Question

A particle moves along straight line and its velocity depends on time as v=3t - t^2 v in m/s t in second. Find the average velocity for first 5 second

Answer 1

Answer:

The average velocity is 0.834 m/s.

Explanation:

Given that,

Velocity $v = 3t-t^2$

The velocity is the first derivative of position of the particle.

$v=\dfrac{dx}{dt}=3t-t^2$

On integrating both side

$\int{\dfrac{dx}{dt}}=\int{3t-t^2}$

$\int{dx}=\int{3t-t^2}dt$

$x=\dfrac{3t^2}{2}-\dfrac{t^3}{3}+C$....(I)
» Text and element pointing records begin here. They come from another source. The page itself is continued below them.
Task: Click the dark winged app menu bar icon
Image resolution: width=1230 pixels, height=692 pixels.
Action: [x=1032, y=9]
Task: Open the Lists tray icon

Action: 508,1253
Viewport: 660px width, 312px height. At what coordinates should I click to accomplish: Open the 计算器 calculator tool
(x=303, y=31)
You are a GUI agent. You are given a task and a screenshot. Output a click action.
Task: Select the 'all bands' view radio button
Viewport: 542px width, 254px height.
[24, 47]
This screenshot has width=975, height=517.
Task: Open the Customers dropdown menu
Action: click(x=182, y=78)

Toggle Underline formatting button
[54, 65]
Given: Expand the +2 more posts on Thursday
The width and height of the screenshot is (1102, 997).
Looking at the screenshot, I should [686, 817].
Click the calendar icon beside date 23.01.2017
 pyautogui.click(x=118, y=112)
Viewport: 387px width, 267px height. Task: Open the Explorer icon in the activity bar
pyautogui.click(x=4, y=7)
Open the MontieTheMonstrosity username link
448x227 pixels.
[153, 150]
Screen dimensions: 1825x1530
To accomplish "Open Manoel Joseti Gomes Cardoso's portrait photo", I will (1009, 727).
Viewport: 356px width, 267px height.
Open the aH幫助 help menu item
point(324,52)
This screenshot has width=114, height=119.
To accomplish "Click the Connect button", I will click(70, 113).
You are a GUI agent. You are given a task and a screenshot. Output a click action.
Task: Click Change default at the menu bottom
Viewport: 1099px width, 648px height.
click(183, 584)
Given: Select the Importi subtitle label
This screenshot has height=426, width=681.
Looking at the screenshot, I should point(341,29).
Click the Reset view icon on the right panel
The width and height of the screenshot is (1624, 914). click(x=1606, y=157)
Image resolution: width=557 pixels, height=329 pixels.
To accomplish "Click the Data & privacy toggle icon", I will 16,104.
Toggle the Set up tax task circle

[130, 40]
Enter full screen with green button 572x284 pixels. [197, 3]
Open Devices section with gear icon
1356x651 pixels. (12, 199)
here, x = 0, t = 0 then C = 0

Now, Put the value of C in equation (I)

$x=\dfrac{3t^2}{2}-\dfrac{t^3}{3}$....(II)

Now, put the value of t in equation (II)

$x=\dfrac{3\times25}{2}-\dfrac{5^3}{3}$

$x=-4.17\ m$

Average velocity :

The average velocity is equal to the total distance divided by the total time.

Formula of average velocity is defined as,

$v=\dfrac{D}{T}$

Where, D = total distance

T = total time,

Put the value into the formula,

$v_{avg}=\dfrac{-4.17}{5}$

$v_{avg}=-0.834\ m/s$

Negative sign shows the opposite direction of motion.

Hence, The average velocity is 0.834 m/s.